Já para Matilde Pedrosa Guerra, aluna do 9º ano, a “corrupçãoé o efeito ou ato de corromper alguém ou algo, com a finalidade de obter vantagens em relação aos outros por meios considerados ilegais ou ilícitos. A ação de corromper pode ser entendida também como o resultado de subornar, dando dinheiro ou presentes para alguém em troca de benefícios especiais de interesse próprio.”

Matilde refere ainda que assistiu a “alguns tipos de corrupção, não na escola, mas quando iniciamos o projeto de corrupção e anticorrupção debatemos sobre o mesmo.”

Achou esta uma “ótima iniciativa, porque temos que dar entender que a corrupção não é justa e que devemos ser o mais leal possível porque ao cometer o ato de corrupção estamos a infringir uma lei e que podíamos evitar ao sermos justos.”

Susana Oliveira

Susana Oliveira, funcionária da Escola Secundária de Carvalhos, confidenciou-nos que esta ideia surgiu numa comunidade, “que agarrarou um pequeno grande desafio de lutar contra a corrupção nas escolas, através de boas práticas éticas, muitas vezes desenvolvidas nas aulas de Cidadania”. 

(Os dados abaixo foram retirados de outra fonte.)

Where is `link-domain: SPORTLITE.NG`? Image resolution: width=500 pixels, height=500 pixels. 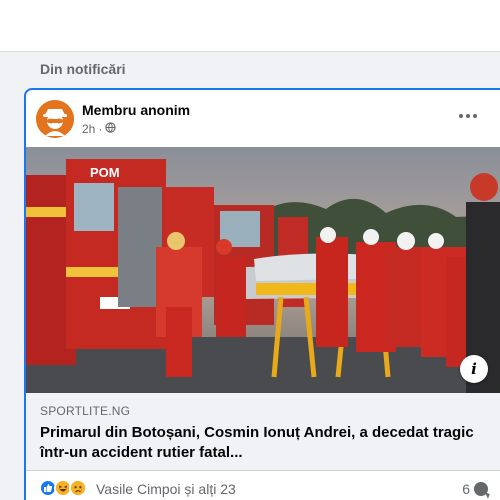
link-domain: SPORTLITE.NG is located at coordinates (86, 411).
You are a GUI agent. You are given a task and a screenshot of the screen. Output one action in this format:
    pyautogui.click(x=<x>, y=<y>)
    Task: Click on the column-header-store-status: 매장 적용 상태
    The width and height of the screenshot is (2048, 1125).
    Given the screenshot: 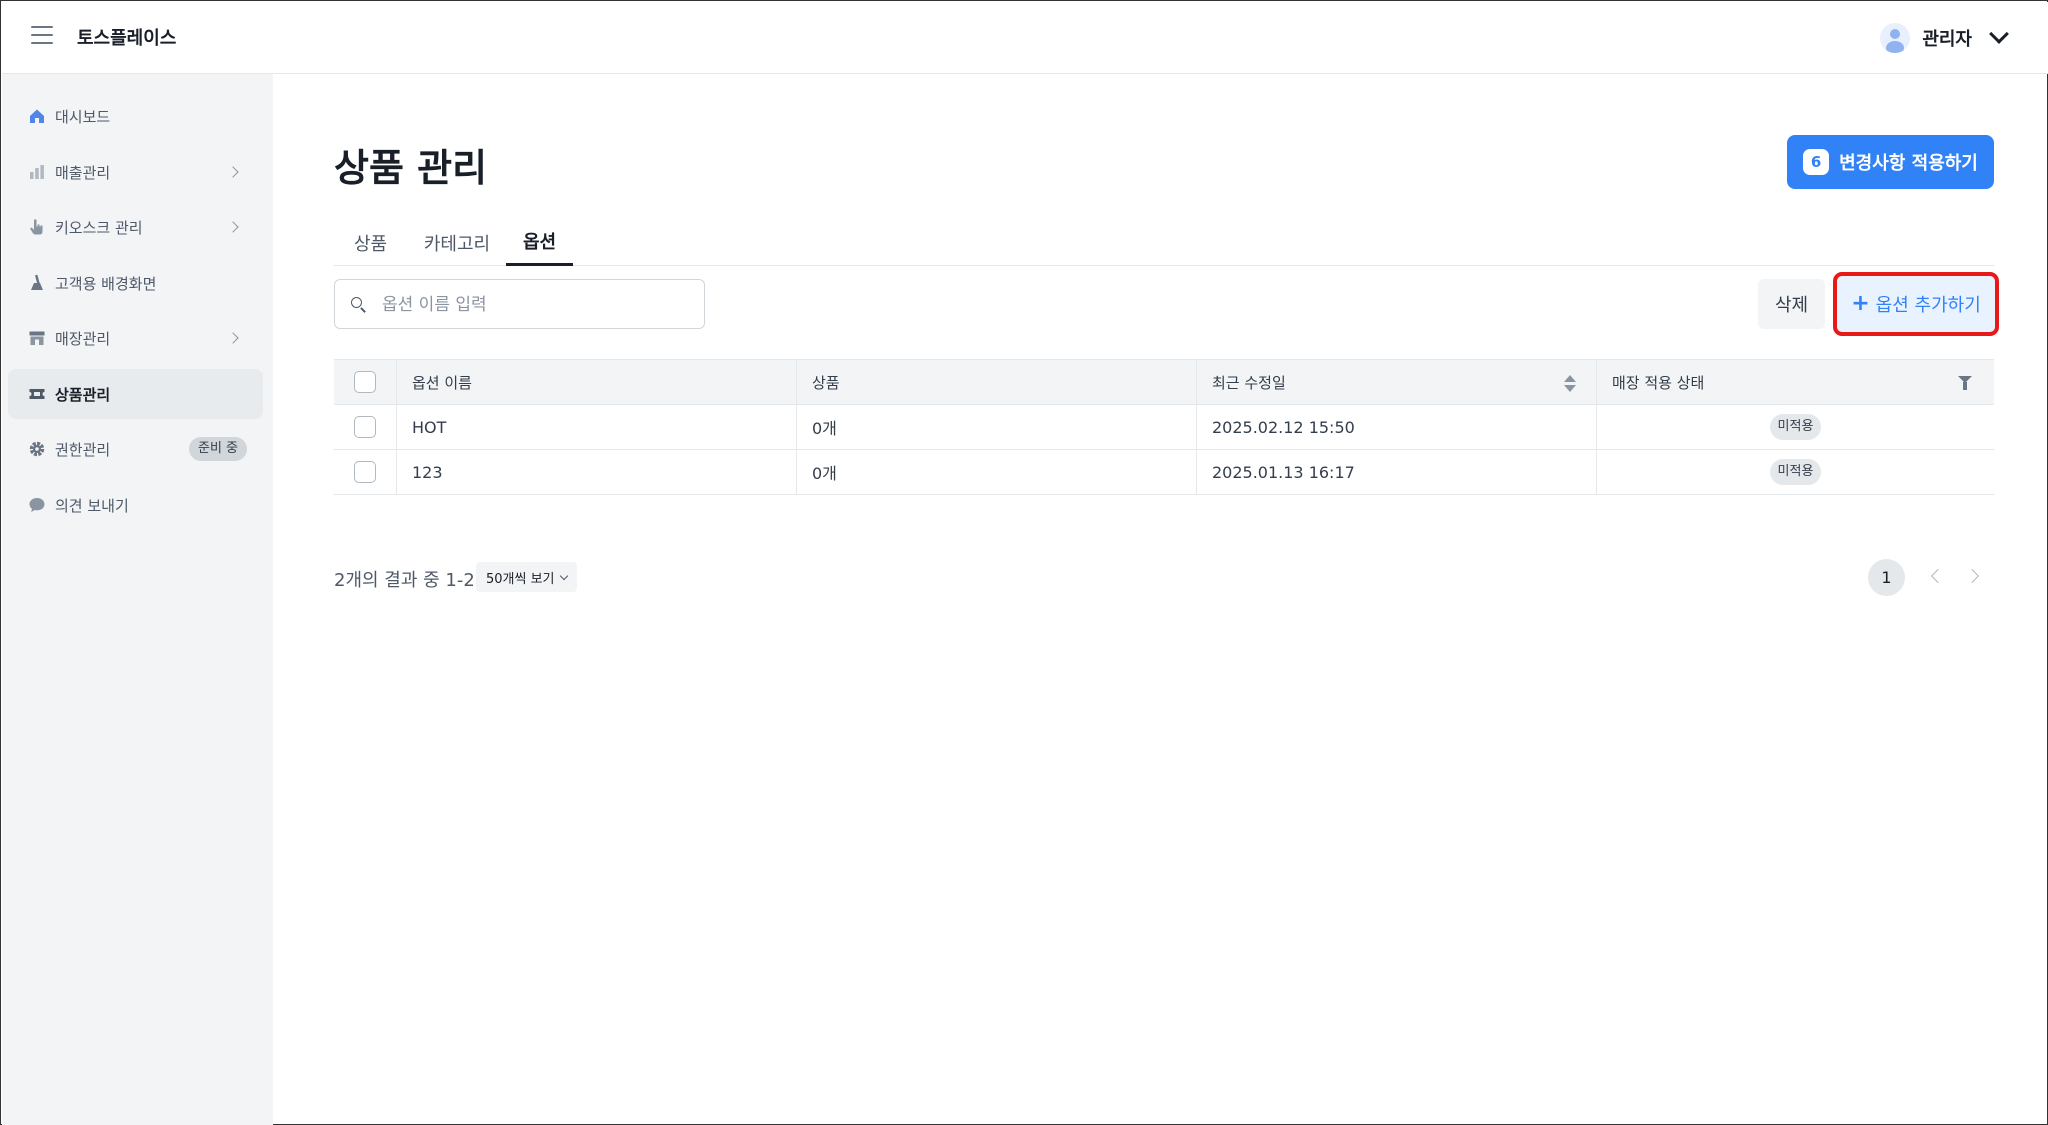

“Para mim a anticorrupção é: combater o suborno e os benefícios. É usar os favores em benefício próprio. Devemos ser cidadãos íntegros, para passar valores éticos aos nossos jovens.”

Considerou ser “um trabalho árduo, mas que está a surtir algum efeito.” 

André Castro

André Castro é estudante do 9º ano e falou-nos sobre a corrupção como sendo “uma lavagem de dinheiro, desvio de dinheiro e uso de poder para conseguir ter vantagens”.

A anticorrupção é um movimento que pretende mostrar que “mesmo que não pareça, nos países em desenvolvimento existe menos corrupção que nos países desenvolvidos.”

Diz ser a favor desta iniciativa, pois “promove um maior conhecimento geral sobre a corrupção, por isso eu promovo totalmente esta iniciativa e acho que devia ser espalhada por todas as escolas do país para que todos os alunos tivessem conhecimento que a corrupção só prejudica o nosso país e o seu desenvolvimento. Pagar para ter notas e diplomas não é solução pois é necessário estudar e aplicar-se para conseguir ultrapassar metas, não é pagando que vamos conseguir tudo o que queremos.”

Pais satisfeitos com a iniciativa

Ana Almeida Castro, encarregada de educação, diz-nos que “é nos primeiros anos de aprendizagem que se criam valores para a vida, daí ser muito importante falar-se deste tema nas escolas. Fico muito contente que o meu filho seja um desses alunos que está a beneficiar desta iniciativa com o empenho dos seus professores e do Agrupamento de Escolas de Carvalhos.”

Ana Almeida Castro

“Não tenho nenhum conhecimento pessoal, mas em sociedade fala-se muito de diplomas comprados e notas inflacionadas em troca de favores e até mesmo de valores monetários. É de conhecimento geral a inspeção a alguns colégios e a inspeção de diplomas universitários de alguns políticos do nosso país, o mais conhecido foi o de José Sócrates”.

Completa depois que “são vários os efeitos positivos desta iniciativa no meu filho e nos seus colegas, desde um maior conhecimento sobre o tema, o unirem-se para trabalhar em conjunto, o procurar saber mais e acima de tudo passar a mensagem. Trabalharam ao longo do ano letivo para que todos os alunos e a comunidade escolar pudessem tal como eles aprofundar e debater este tema.”

Ivone Pedrosa, encarregada de Educação, pensa que a iniciativa “tenha surgido com o objetivo de promover um maior envolvimento de toda a comunidade escolar para os temas relacionados com a corrupção.”

Ivone Pedrosa

Sobre a questão da existência de corrupção nas escolas no país, mas preferiu não exemplificar dizendo apenas que “para mim a anticorrupção é a luta contra ações ilegais que podem estar ligadas com subornos ou interesses e favores em benefícios próprios. Para combater este tipo de ações devemos acima de tudo promover a igualdade de tratamento entre todos, independentemente do estatuto de cada um”.